_Instructions for the task_:
Please give back only the lines below from the one containing "The image size is (462, 339)." to the one containing "This screenshot has height=151, width=194.", each repeated word for word, both ends included.

_Exercise material_:
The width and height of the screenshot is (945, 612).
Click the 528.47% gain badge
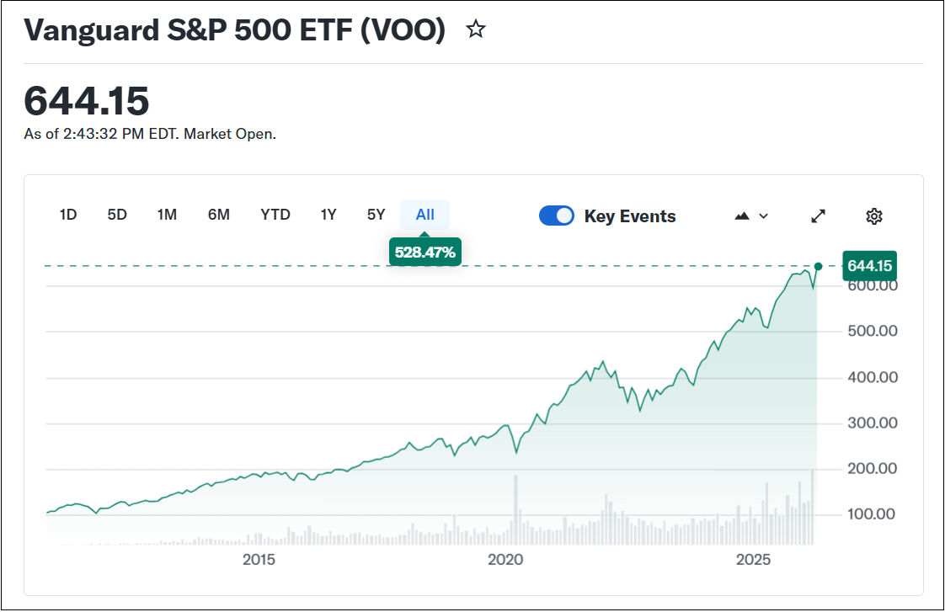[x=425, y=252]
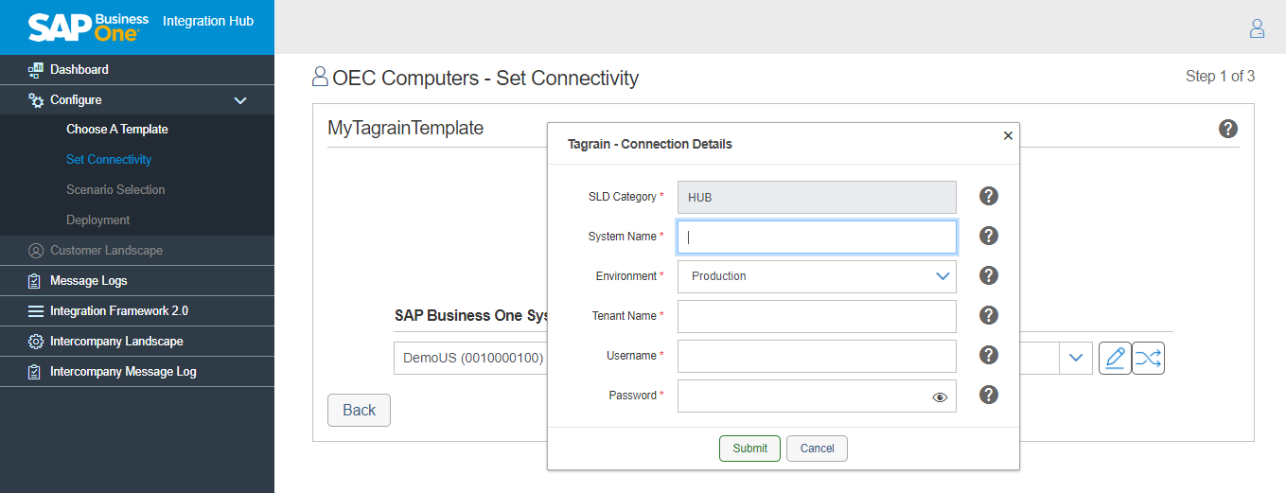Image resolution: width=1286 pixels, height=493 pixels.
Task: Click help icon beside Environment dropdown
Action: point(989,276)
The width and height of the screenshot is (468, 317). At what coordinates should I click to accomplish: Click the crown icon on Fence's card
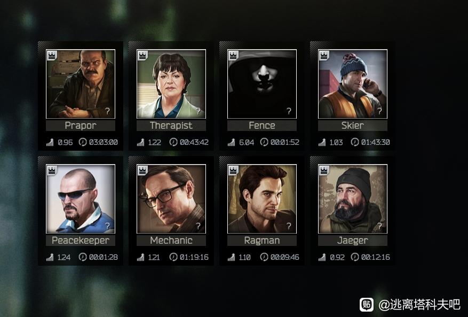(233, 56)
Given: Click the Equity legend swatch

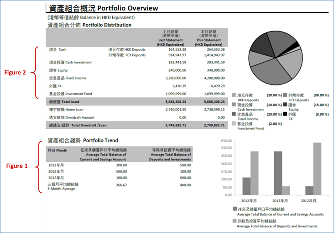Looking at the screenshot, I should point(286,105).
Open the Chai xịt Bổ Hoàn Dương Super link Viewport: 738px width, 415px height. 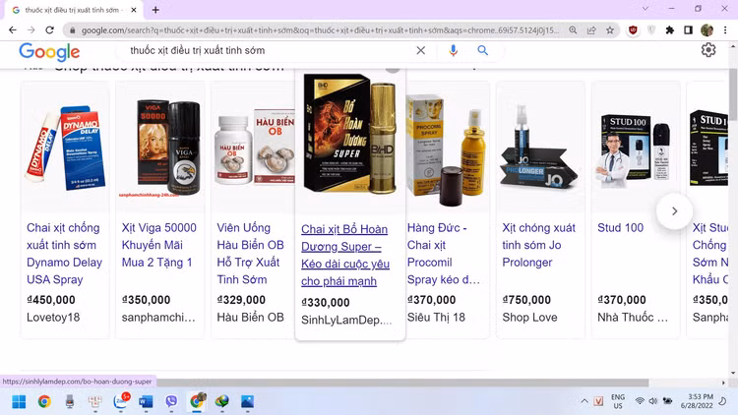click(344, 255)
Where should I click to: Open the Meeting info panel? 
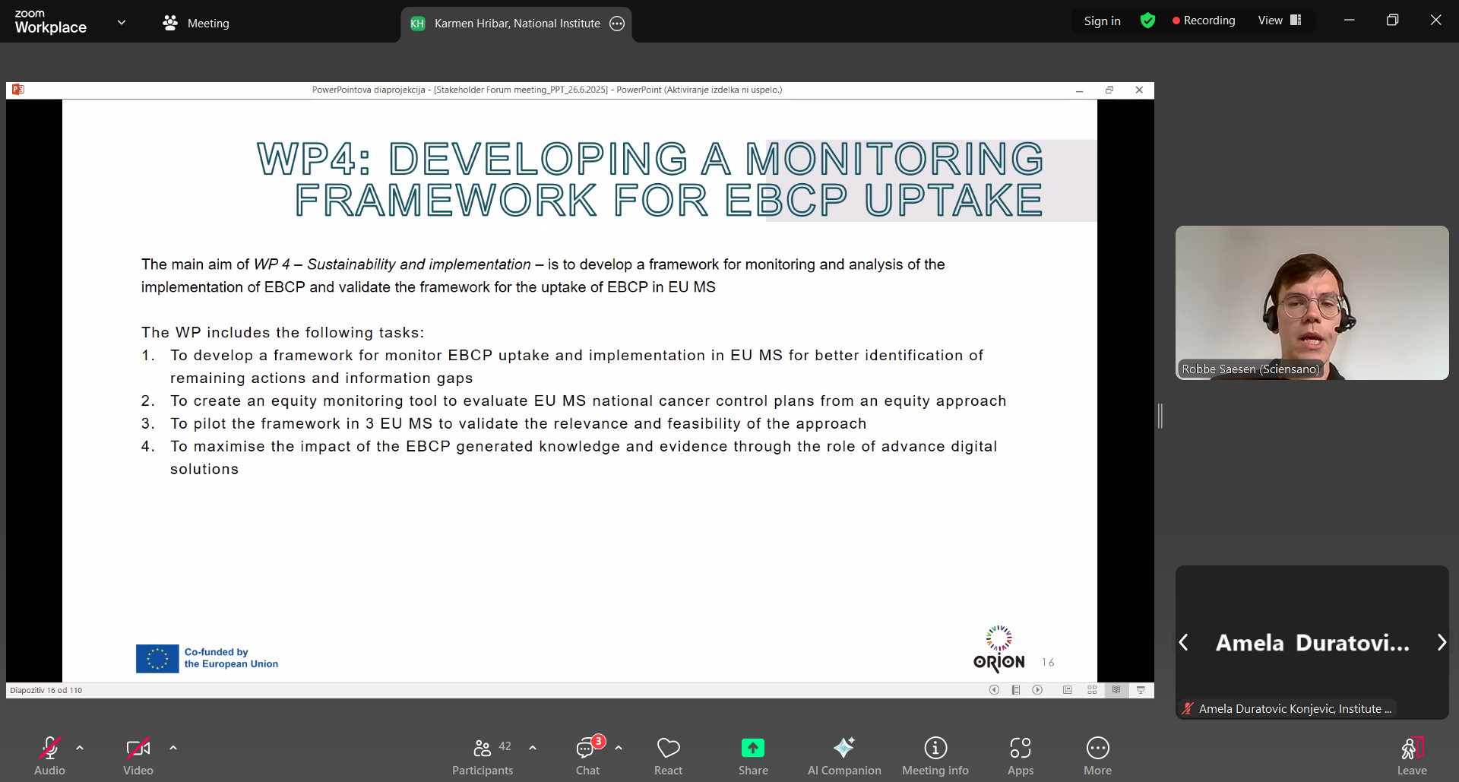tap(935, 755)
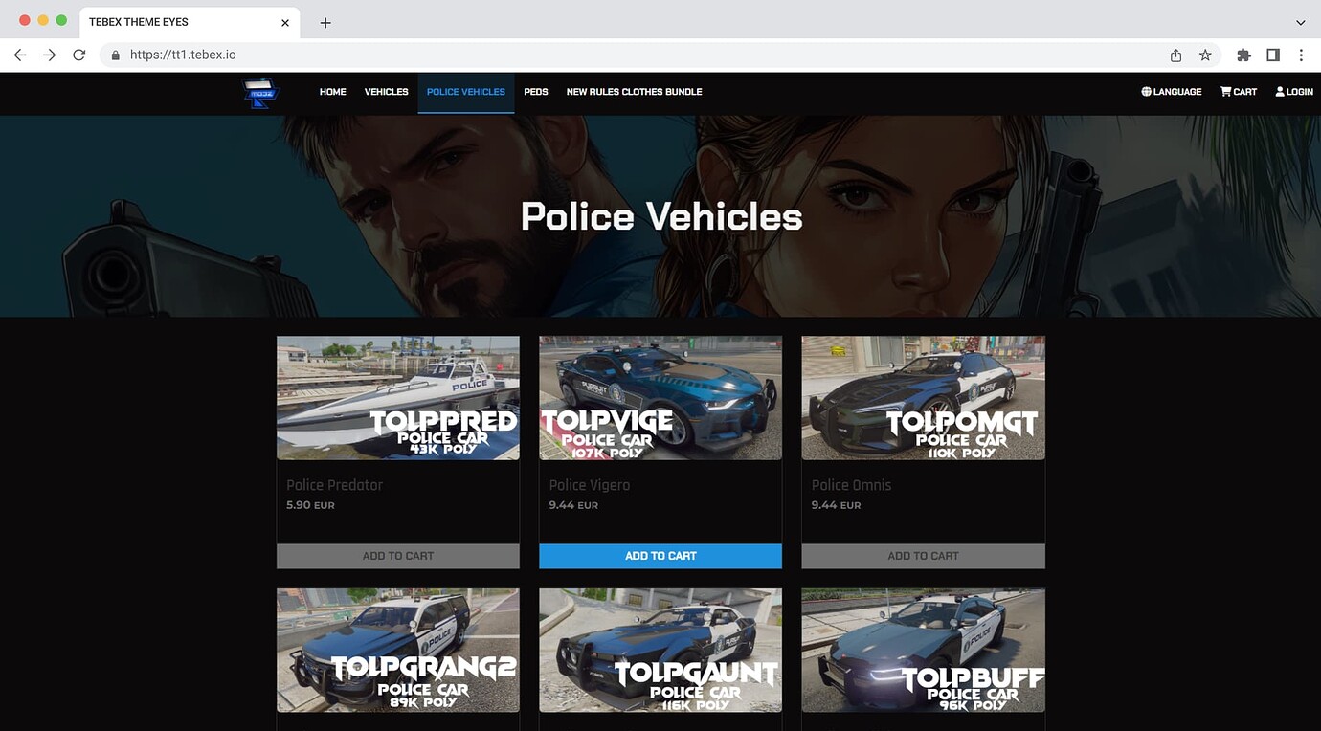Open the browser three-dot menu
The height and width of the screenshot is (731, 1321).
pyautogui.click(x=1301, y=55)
---
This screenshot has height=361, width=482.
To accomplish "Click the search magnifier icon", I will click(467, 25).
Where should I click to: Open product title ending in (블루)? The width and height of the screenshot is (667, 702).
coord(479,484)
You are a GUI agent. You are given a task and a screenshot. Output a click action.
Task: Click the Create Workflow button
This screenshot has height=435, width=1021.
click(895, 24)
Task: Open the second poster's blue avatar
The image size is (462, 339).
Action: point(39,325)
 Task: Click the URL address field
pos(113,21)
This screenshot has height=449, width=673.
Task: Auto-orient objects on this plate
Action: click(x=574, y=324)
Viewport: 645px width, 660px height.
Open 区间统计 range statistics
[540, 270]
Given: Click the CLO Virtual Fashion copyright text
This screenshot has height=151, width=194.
...
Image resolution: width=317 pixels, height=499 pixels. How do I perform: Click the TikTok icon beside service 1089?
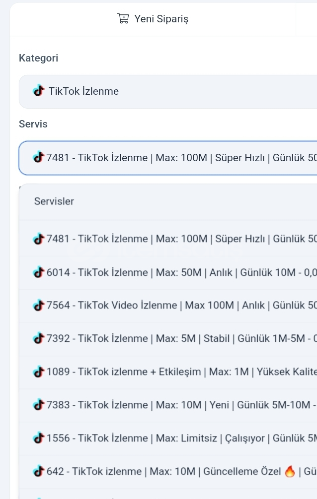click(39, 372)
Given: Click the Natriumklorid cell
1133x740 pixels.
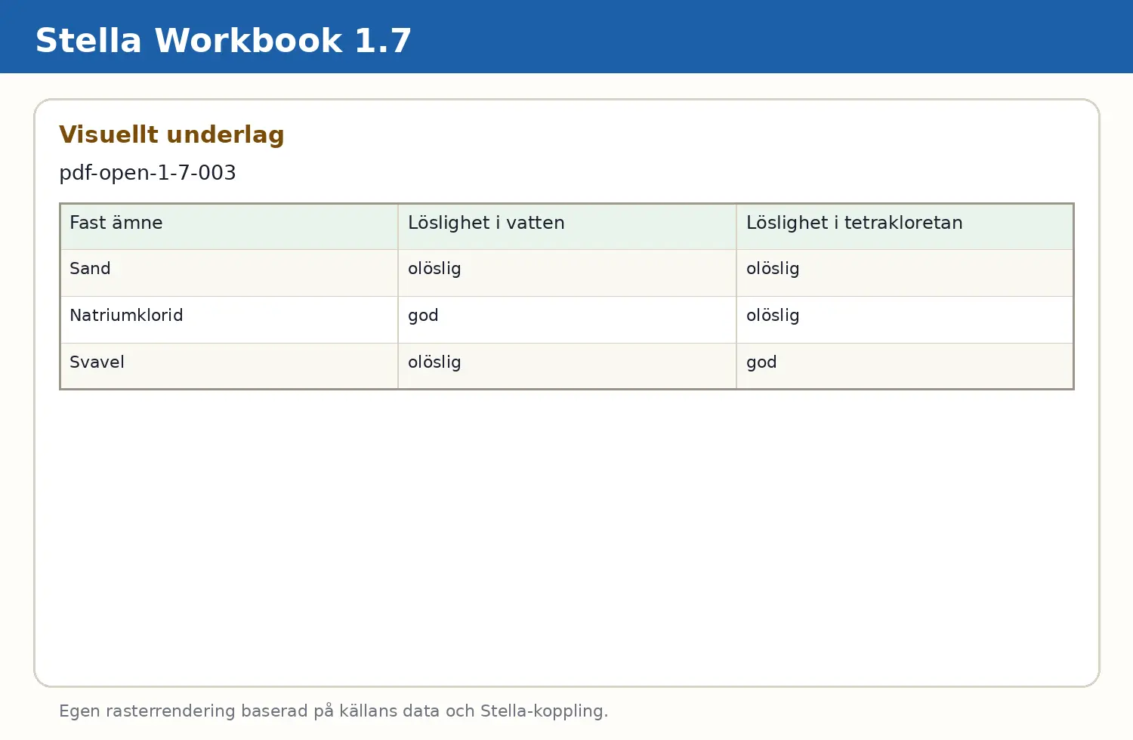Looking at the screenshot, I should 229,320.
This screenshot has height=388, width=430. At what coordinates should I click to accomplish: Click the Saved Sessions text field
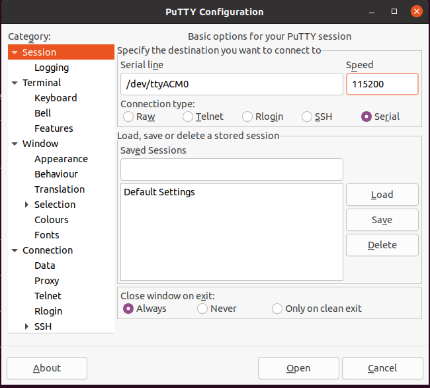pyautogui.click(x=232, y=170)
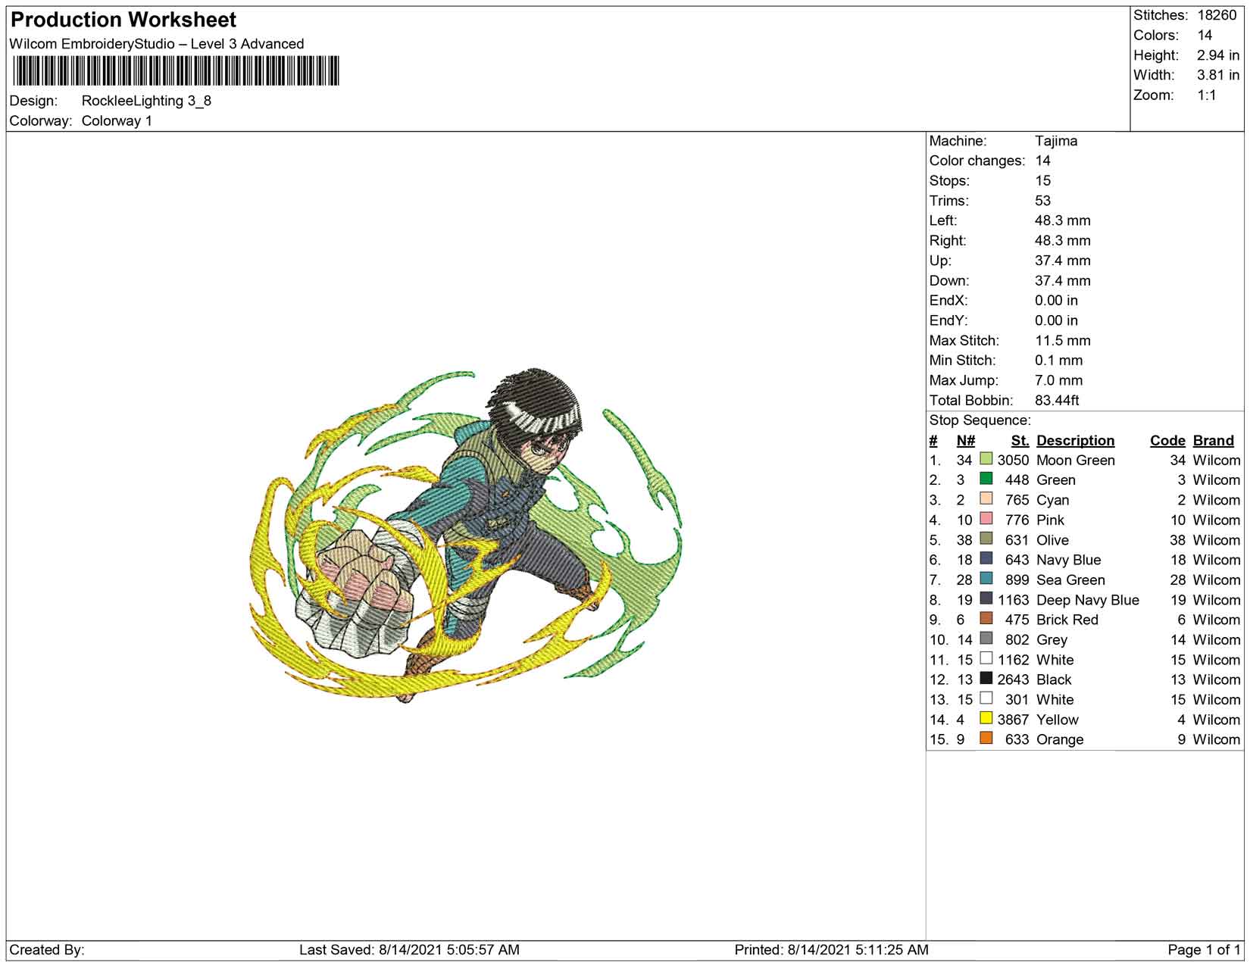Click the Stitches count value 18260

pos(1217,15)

_Answer space_:
The image size is (462, 339).
Action: point(39,325)
 Task: Click the URL address field
pos(113,21)
This screenshot has height=449, width=673.
Task: Auto-orient objects on this plate
Action: click(x=574, y=324)
Viewport: 645px width, 660px height.
Open 区间统计 range statistics
[540, 270]
Given: Click the CLO Virtual Fashion copyright text
This screenshot has height=151, width=194.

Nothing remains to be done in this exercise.